### [WORK ITEM]
Report the lines of the data below that contain the string "agent".

### [EXERCISE INPUTS]
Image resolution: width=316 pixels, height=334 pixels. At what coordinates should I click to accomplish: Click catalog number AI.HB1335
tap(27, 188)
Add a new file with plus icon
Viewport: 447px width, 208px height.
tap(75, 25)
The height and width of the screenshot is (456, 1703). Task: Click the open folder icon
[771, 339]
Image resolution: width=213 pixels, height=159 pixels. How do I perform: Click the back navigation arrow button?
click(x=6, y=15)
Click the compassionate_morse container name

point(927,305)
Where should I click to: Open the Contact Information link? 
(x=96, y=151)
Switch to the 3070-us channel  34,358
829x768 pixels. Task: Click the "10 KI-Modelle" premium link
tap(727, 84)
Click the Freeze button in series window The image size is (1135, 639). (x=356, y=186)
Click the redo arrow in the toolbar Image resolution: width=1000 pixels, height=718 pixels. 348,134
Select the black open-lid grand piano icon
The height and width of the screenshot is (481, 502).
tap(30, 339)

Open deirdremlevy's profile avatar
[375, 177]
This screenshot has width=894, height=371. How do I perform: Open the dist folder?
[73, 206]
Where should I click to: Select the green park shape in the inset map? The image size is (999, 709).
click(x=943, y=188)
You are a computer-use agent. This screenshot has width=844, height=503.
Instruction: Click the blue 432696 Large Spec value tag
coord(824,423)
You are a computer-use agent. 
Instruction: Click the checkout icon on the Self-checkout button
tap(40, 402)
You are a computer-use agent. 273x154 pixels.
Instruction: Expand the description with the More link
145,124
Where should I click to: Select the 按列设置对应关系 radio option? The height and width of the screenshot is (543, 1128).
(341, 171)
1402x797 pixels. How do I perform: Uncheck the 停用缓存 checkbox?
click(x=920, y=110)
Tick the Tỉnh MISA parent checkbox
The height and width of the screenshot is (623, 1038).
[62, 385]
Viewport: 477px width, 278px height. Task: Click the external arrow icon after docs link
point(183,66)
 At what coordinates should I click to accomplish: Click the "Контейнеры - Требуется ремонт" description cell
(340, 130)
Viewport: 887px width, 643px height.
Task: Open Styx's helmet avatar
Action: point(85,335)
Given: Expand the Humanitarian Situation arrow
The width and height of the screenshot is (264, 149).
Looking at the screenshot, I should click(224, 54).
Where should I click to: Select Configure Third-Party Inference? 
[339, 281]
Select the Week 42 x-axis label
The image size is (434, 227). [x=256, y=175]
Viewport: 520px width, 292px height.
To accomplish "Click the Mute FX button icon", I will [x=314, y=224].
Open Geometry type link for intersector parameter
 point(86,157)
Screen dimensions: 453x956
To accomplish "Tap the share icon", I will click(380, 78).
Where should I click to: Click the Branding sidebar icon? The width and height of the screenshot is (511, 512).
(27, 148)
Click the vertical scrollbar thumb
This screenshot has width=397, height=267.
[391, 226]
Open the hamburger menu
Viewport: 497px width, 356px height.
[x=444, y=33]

### [TASK SOLUTION]
You are a computer-use agent. This screenshot has width=844, height=503.
You are a computer-use agent. 
You are a computer-use agent. 273x154 pixels.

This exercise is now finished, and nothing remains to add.